ScotRail ordered 40 were built from 1999-2000 by Alstom to replace the last of the elderly units. After an introduction plagued with teething problems, the Class 334 fleet entered service on the SPT network in 2001, allowing the Class 303 units to be withdrawn. Following withdrawal, the units were towed to Immingham RFT for scrapping. The last Class 303 passenger train operated on the North Clyde Line on 30 December 2002, formed of units 303011 and 303088, operating the 09:27 to . The stock then worked ECS to Yoker Depot, where they were withdrawn from service.

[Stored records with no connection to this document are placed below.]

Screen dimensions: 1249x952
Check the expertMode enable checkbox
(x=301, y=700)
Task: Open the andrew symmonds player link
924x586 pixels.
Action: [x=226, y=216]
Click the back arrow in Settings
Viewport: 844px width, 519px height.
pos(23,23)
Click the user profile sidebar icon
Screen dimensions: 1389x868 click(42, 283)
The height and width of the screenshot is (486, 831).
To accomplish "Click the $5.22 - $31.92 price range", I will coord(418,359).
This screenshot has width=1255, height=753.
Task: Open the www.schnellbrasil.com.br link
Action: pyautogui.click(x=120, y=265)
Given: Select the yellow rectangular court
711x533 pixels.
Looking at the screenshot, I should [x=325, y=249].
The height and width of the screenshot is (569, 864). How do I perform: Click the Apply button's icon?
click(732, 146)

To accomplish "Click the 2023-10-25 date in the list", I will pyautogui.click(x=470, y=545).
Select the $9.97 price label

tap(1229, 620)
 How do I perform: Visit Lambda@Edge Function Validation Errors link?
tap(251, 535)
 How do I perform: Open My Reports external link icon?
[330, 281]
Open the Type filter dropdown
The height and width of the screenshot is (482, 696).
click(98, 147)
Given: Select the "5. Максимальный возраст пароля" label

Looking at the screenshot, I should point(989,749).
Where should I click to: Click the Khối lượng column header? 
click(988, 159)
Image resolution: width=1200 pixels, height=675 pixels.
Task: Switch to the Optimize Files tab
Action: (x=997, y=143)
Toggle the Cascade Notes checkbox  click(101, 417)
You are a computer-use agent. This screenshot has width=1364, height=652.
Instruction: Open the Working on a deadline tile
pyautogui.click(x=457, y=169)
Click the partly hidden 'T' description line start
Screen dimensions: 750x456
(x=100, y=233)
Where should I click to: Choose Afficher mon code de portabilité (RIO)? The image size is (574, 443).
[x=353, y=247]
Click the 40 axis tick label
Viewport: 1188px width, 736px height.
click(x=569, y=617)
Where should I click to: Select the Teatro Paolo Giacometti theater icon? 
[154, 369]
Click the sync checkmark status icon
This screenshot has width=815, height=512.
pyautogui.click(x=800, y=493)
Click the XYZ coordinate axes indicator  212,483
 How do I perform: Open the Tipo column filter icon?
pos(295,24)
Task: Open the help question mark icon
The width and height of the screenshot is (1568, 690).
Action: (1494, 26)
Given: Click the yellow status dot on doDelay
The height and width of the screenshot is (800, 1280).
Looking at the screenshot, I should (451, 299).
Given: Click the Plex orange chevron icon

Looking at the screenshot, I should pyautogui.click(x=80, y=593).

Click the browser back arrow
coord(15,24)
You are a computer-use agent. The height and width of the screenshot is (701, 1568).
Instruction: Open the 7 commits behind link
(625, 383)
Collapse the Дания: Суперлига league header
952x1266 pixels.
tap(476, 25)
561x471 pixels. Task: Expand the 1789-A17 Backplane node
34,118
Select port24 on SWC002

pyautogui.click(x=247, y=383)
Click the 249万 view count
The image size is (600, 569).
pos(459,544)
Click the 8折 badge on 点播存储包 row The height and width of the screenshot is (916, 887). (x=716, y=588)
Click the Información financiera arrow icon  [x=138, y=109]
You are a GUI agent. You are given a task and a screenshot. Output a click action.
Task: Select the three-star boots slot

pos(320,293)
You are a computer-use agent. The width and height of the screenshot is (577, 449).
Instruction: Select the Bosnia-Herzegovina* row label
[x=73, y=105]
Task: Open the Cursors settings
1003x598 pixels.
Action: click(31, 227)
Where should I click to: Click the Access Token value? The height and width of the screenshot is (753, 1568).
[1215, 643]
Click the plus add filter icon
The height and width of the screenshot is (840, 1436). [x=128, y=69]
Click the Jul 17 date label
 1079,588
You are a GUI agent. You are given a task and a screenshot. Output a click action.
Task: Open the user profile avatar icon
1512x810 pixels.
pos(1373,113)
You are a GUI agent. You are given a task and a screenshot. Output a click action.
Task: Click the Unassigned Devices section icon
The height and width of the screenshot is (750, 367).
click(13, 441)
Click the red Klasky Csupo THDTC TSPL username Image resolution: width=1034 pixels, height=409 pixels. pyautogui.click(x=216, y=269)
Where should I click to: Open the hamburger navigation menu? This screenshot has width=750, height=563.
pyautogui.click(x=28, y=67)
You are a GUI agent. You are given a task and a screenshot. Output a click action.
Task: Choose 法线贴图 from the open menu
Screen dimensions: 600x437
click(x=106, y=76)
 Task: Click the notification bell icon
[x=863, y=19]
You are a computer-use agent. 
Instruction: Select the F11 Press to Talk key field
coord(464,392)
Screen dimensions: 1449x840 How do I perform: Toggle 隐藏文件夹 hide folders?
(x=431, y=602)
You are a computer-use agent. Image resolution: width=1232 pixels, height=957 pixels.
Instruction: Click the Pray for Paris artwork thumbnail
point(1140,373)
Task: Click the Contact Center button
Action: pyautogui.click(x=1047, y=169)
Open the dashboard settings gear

==Incidents and accidents==
The Class 303s were involved in many accidents in their 42 years of service:

| Date | Number |  |
|---|---|---|
| 30/08/73 | 303091 | Involved in Gower Street Collision while working 21:35 Wemyss Bay to Glasgow Central. |
| 31/05/75 | 303007 | Crashed into cement train at Rutherglen while working 08:25 Glasgow Central to Hamilton Circle. |
| 20/06/75 | 303022 | Crashed into buffers at Lanark while working 14:33 Glasgow Central to Lanark. |
| 16/04/79 | 303074 303036 | Involved in Gilmour Street Collision while working 19:40 Glasgow Central to Wemyss Bay. |
| --/--/80 | 303002 | Ran away at Neilston station and became the first unit to be scrapped. |
| 07/03/85 | 303072 | Struck a girder placed on track at Singer while working 22.46 Airdrie to Balloch. The front bogie of 75782 was ripped off. |
| --/--/86 | 303057 | Motor coach fire. |
| 11/09/86 | 303026 | Two units collided in the tunnel near Bridgeton Depot, leading to the death of a driver and a guard. |
| 30/01/87 | 303051 | Ran away and collided with diesel locomotive 37011 near Dalmuir. |
| 06/03/89 | 303005 303071 | Head-on collision between 303005 and 303071 at Bellgrove junction. |
| 01/05/91 | 303038 | Motor coach exploded at Shields Depot. |
| 21/07/91 | 303037 | Involved in Newton Crash. |
| 25/06/94 | 303046 | Hit object placed on track by vandals on Wemyss Bay branch. |
| --/--/99 | 303058 | Motor Coach blew up in service. |

==Further use==
A few vehicles were converted for departmental use, following withdrawal from service:
- BDTSO 75613 from unit 303013 is currently at the Metropolitan Police Specialist Training Centre in Gravesend, Kent.
- Unit 303049 was converted into a test unit, numbered 303999. It was used by Network SouthEast from 1991 until 1996, based at Ilford and then Clacton; it was later scrapped.

|  | DT | Old Number | MB | Old Number | DT | Old Number |
|---|---|---|---|---|---|---|
| 303999 | ADB977711 | (75759) | ADB977712 | (61825) | ADB977713 | (75815) |

==Preservation==

One complete unit has been saved for preservation. It is a hybrid unit consisting of the driving vehicles from set 303032 and the motor coach from set 303023, which replaced set 303032's own damaged motor coach. Unit 303023 was one of only four to carry the later SPT carmine/cream livery. The set has been modified to operate in multiple with a blue-star compatible diesel locomotive, typically a , so that it can be driven on an unelectrified heritage line.

| Unit no. | DTSO | MBSO | BDTSO | Livery | Location | Photograph |
| 303023 | - | 61503 | - | SPT Carmine/Cream | Bo'ness and Kinneil Railway |  |
| 303032 | 75597 | - | 75632 | Strathclyde PTE Orange/Black |

A complete Class 311 unit, which were almost identical to the Class 303s, was preserved at Summerlee Museum of Scottish Industrial Life in Coatbridge, although one driving trailer has since been scrapped.

==Named units==
Unit 303089 was named Cowal Highland Gathering 1894-1994.